ABSTRACT
In 2020, the saliency-based image cropping tool deployed by Twitter to generate image previews was suspected of carrying a racial bias: Twitter users complained that Black people were systematically cropped out and, thus, made invisible by the cropping tool. As a response, Twitter conducted bias analyses, concluded that the cropping tool was indeed biased, and subsequently removed it. Soon after, Twitter hosted the first "algorithmic bias bounty challenge", inviting the general public to detect algorithmic harm in the cropping tool.
Twitter’s image cropping algorithm is a fascinating case study for exploring the push-and-pull dynamics of power relations between, firstly, algorithmic knowledge production inherent in machine learning systems, secondly, the bias discourse as resistance, and, thirdly, ensuing corporate responses as stabilization measures towards said resistance. In order to account for this three-part narrative of the case study, this paper is structured along the examination of the following three questions: (1) How is algorithmic, and especially, data-based knowledge production entrenched in power relations? (2) In what way does the discourse around bias serve as a vehicle for resistance against said power? Why and in what way is it effective? (3) How did Twitter as a company stabilize its position within and in relation to the bias discourse?
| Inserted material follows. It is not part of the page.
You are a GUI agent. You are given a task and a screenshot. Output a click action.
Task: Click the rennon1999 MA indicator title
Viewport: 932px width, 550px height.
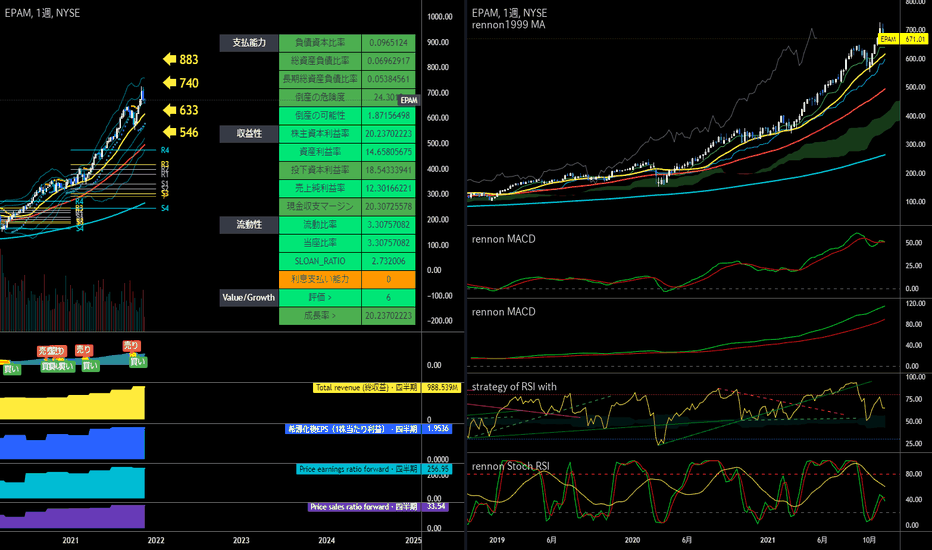pos(508,25)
This paper explores these questions along the following steps: Section 2 lays out the interdisciplinary theoretical perspective of the analysis, combining, firstly, a mathematical-epistemic perspective that examines the mathematics underlying both machine learning systems and bias analyses with, secondly, Foucauldian concepts that make it possible to view mathematical tools as articulations of power relations. The subsequent three sections engage with the three questions posed above: Section 3, Power, is concerned with the first question, and it focuses on the algorithmic knowledge production in relation to Twitter’s cropping tool and its mathematical-epistemic foundations. Section 4, Resistance, addresses the second question, and it examines three bias analyses of the cropping tool, as well as their epistemic limitations, and it continues by conceptualizing the bias discourse in academic scholarship and activism as resistance to power. Section 5, Stabilization, engages with the third question, discussing Twitter’s response to the bias accusations and the way in which the company was able to effectively stabilize its position – rendering the bias discourse a vehicle for counter-resistance, too. This paper will be published in the open access volume Algorithmic Regimes: Methods, Interactions, and Politics (Amsterdam University Press, forthcoming), as well as on SSRN as a preprint.